From Collapse to Improvement: Statistical Perspectives on the Evolutionary Dynamics of Iterative Training on Contaminated Sources
Soham Bakshi, Sunrit Chakraborty
TL;DR
The paper analyzes the long-term dynamics of iterative training when data come from a mixture of the true distribution and synthetic sources, formalizing a population-level framework with $P_{t+1}=\alpha_{t+1}P^*+(1-\alpha_{t+1})\hat{P}_t$. It derives the exact error evolution for a simplified multinomial/next-token setting via $R_t=\frac{n_0}{n_t}R_0+\frac{n_t-1}{n_t}(1-\alpha_t)^2R_{t-1}$ and identifies regimes where consistency or improvement is possible, highlighting the crucial role of fresh real data and sample-size scaling. Through theoretical results and extensive simulations (multinomial models and GPT-2–scale experiments), it shows that without ongoing real data infusion, improvement is not guaranteed, but with sufficiently large real-data fraction or appropriately growing sample sizes, the estimator can converge to the true distribution. The work also examines data-aggregation vs. real-data filtration, and discusses adaptive schemes and future directions like RLHF and co-evolution of data distributions, offering practical predictions for maintaining long-term model quality in self-referential training loops.
Abstract
The problem of model collapse has presented new challenges in iterative training of generative models, where such training with synthetic data leads to an overall degradation of performance.
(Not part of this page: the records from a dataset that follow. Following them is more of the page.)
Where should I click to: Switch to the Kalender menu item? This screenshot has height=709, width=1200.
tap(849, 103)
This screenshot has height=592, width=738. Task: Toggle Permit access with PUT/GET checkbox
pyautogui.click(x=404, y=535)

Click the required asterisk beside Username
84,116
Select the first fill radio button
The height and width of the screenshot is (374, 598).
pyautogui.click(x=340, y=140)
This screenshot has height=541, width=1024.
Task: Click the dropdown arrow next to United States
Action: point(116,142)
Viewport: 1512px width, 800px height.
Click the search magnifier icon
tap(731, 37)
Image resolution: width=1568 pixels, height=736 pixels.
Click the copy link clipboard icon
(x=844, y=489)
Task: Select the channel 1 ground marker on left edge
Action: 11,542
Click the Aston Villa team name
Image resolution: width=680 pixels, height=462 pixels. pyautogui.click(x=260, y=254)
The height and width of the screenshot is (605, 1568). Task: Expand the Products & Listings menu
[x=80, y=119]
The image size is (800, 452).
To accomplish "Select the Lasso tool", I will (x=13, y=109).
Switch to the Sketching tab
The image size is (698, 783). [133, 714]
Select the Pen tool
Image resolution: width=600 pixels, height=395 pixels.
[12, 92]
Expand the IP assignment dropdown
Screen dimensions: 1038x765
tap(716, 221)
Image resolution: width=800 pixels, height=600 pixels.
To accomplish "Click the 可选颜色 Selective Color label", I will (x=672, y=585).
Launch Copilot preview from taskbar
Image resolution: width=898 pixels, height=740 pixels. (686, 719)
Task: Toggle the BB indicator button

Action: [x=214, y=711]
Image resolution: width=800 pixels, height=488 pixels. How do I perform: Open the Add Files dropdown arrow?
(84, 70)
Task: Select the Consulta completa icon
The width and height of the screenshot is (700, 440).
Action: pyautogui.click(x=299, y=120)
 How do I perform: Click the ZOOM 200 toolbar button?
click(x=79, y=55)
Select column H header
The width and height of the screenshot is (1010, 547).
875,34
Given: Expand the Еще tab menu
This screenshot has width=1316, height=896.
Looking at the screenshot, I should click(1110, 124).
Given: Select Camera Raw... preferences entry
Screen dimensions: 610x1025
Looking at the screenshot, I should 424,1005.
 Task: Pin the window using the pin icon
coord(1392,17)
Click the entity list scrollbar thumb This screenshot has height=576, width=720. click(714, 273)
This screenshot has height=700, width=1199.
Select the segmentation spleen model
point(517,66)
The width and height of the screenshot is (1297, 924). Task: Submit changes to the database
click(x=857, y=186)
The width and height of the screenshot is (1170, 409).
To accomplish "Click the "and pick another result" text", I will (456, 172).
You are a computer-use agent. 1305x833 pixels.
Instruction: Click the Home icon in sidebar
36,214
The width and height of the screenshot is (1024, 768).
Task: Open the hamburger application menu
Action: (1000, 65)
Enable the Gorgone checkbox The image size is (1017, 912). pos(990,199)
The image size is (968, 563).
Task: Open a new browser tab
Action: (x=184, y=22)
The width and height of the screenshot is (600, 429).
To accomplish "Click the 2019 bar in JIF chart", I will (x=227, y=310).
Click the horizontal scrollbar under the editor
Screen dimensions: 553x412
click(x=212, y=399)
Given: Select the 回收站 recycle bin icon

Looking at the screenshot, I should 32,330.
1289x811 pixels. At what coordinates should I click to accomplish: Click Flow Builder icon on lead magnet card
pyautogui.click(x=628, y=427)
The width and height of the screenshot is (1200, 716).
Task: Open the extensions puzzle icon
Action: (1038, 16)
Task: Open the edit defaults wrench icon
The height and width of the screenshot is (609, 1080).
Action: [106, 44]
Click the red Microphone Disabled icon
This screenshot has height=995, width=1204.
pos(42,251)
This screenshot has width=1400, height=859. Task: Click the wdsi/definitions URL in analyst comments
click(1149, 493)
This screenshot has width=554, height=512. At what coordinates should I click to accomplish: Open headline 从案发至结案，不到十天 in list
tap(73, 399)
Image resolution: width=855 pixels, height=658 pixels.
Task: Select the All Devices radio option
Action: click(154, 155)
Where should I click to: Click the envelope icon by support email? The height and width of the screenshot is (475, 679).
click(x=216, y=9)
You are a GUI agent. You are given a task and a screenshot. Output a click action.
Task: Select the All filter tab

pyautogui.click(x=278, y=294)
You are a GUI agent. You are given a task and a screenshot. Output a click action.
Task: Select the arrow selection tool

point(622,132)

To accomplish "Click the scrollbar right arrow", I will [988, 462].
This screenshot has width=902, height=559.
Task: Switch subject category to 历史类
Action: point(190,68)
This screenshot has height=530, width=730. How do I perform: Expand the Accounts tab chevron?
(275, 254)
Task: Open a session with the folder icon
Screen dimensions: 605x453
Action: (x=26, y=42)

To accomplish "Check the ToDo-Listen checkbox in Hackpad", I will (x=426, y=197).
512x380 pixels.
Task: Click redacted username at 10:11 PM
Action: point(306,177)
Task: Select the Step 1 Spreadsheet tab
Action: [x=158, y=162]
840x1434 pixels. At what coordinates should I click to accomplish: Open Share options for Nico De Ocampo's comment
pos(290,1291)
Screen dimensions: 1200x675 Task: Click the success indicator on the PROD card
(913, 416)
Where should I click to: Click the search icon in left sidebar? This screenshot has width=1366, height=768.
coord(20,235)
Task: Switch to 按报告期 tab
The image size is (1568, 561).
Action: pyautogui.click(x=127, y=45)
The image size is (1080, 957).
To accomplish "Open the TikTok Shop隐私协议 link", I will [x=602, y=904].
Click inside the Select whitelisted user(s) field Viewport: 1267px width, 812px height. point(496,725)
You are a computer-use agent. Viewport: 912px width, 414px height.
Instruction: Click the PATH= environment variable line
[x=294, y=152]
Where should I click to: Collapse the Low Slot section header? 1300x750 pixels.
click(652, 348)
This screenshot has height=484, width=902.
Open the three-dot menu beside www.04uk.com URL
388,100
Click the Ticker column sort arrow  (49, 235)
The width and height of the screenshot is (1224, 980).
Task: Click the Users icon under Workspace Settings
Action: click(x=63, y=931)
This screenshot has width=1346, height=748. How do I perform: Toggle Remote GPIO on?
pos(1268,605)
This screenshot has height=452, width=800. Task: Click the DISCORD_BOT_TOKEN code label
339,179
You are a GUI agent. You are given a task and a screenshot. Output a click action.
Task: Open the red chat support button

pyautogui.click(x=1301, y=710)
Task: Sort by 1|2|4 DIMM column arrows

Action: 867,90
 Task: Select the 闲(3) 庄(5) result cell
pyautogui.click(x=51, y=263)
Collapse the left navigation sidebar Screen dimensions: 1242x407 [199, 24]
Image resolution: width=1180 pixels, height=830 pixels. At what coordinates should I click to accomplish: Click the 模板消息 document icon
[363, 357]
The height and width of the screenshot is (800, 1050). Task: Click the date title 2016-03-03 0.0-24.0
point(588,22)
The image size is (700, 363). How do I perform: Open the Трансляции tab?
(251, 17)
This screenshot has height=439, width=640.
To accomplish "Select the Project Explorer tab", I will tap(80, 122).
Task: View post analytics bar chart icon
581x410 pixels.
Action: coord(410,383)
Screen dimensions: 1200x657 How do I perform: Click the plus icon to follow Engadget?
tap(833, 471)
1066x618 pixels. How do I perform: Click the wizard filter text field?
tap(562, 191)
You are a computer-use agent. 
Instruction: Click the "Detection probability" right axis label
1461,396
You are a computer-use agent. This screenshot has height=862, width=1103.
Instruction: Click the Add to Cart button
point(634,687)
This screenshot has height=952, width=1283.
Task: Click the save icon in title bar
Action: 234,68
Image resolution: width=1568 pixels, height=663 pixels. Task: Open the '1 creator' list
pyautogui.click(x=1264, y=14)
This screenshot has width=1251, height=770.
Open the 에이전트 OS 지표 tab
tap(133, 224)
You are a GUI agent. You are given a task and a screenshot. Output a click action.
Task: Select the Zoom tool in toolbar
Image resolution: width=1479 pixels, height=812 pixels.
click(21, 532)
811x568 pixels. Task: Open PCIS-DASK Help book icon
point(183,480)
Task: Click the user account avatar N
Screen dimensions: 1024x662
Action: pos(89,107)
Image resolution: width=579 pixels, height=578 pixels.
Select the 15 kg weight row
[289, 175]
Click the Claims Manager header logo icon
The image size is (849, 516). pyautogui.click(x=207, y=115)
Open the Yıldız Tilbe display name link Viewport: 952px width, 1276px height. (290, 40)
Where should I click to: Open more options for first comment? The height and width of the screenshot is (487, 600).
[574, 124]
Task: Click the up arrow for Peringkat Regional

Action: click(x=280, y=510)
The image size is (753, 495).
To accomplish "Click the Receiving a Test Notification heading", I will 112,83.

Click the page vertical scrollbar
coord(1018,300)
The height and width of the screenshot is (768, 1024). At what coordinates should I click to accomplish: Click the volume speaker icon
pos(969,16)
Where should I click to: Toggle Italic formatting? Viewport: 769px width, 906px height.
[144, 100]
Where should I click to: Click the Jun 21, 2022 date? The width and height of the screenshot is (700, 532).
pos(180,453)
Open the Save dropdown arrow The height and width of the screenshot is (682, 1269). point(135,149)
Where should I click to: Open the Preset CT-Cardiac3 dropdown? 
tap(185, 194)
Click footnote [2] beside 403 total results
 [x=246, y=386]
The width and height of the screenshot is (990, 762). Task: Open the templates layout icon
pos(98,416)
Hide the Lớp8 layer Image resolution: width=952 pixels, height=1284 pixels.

This paper looks at the problem from a statistical viewpoint, illustrating that one can actually hope for improvement when models are trained on data contaminated with synthetic samples, as long as there is some amount of fresh information from the true target distribution. In particular, we consider iterative training on samples sourced from a mixture of the true target and synthetic distributions. We analyze the entire iterative evolution in a next-token prediction language model, capturing how the interplay between the mixture weights and the sample size controls the overall long-term performance. With non-trivial mixture weight of the true distribution, even if it decays over time, simply training the model in a contamination-agnostic manner with appropriate sample sizes can avoid collapse and even recover the true target distribution under certain conditions. Simulation studies support our findings and also show that such behavior is more general for other classes of models.